Yarn 高可用
Yarn 的故障转移有手动故障转移和自动故障转移, 手动故障转移是通过管理员执行 yarn 命令, 自动故障转移依赖于 Zookeeper 实现, 不需要额外的独立运行一个 ZKFC.
自动故障转移官方介绍:
The RMs have an option to embed the Zookeeper-based ActiveStandbyElector to decide which RM should be the Active. When the Active goes down or becomes unresponsive, another RM is automatically elected to be the Active which then takes over. Note that, there is no need to run a separate ZKFC daemon as is the case for HDFS because ActiveStandbyElector embedded in RMs acts as a failure detector and a leader elector instead of a separate ZKFC deamon.
yarn-site 配置, 以及具体步骤, 后续补全…
官方文档
RM 重启
RM restart 在 Hadoop 2.4 和 Hadoop 2.6 有两个不同的阶段.
- 2.4 版本, 主要是把 RM 在重启的过程中, 把正在运行的任务通过 store file 将其保存起来, 并在 recovery 过程中把其重新 load , 从而让 RM 重启后恢复之前正在运行的任务.

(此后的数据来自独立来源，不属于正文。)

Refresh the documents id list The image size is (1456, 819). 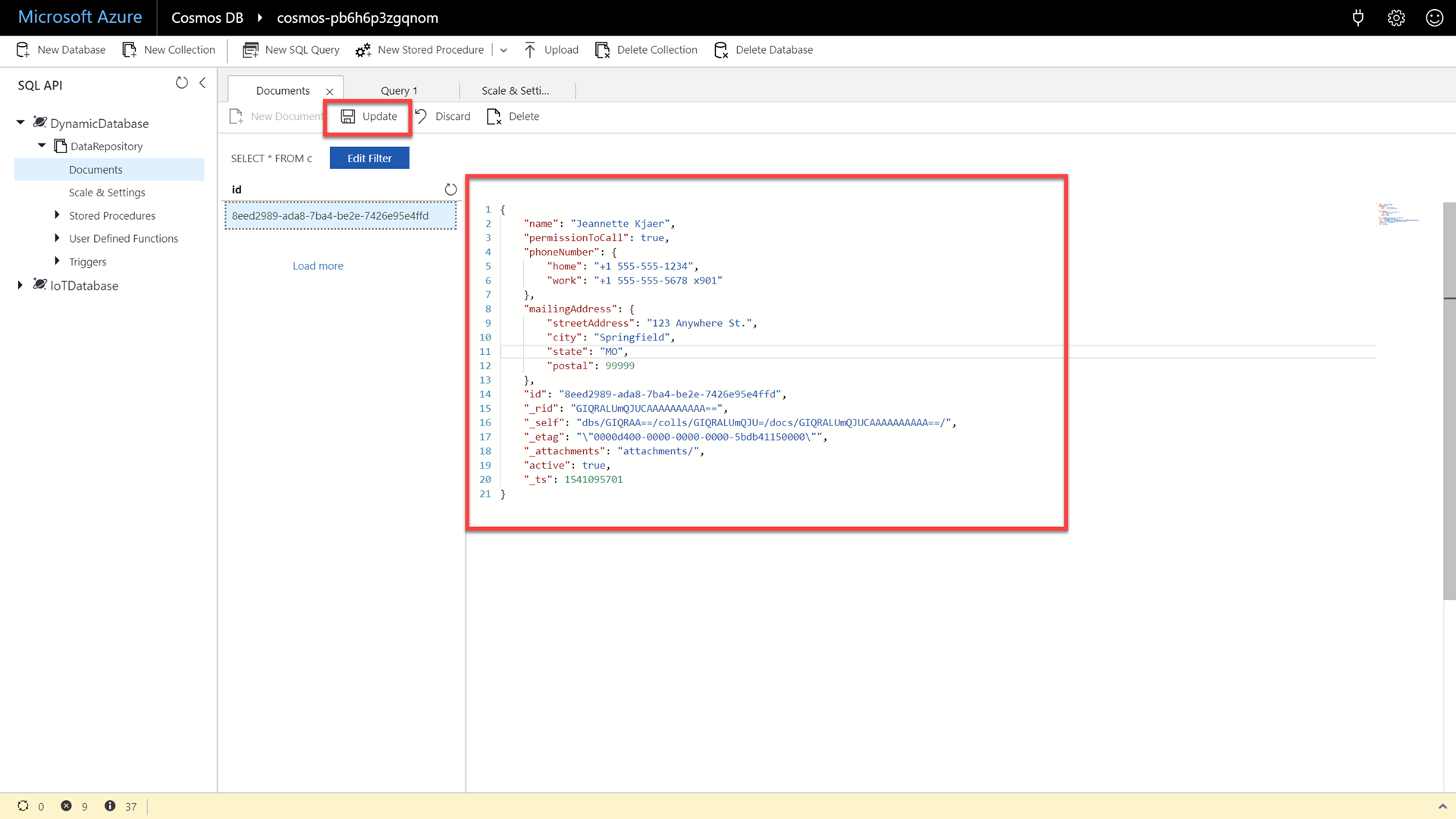click(450, 190)
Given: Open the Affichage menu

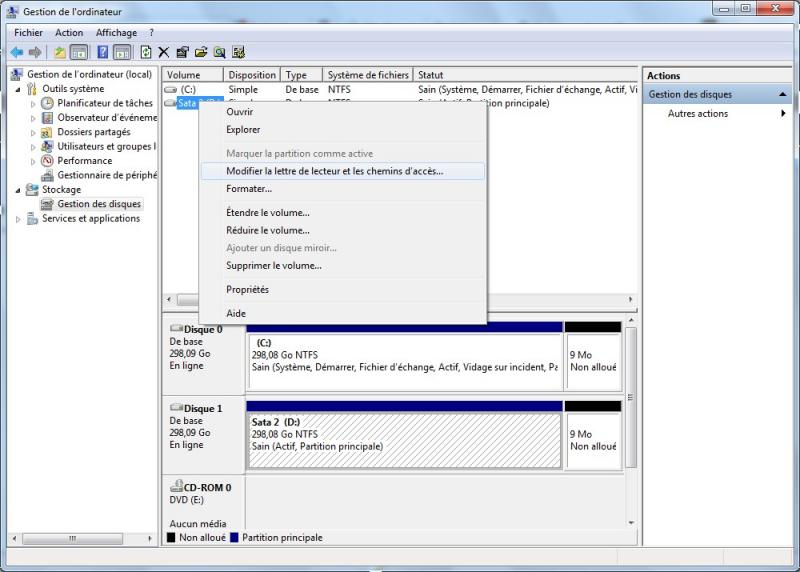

- 而 2.6 版本在 2.4 版本的基础之上, 主要关注于 RM 运行状态的重新构建:
" Beyond all the groundwork that has been done in Phase 1 to ensure the persistency of application state and reload that state on recovery, Phase 2 primarily focuses on re-constructing the entire running state of YARN cluster, the majority of which is the state of the central scheduler inside RM which keeps track of all containers’ life-cycle, applications’ headroom and resource requests, queues’ resource usage etc. ", 由此可以知道, 在 2.6 版本的 Hadoop 之后, RM 在重启过程中不会杀死任何正在运行的 Application.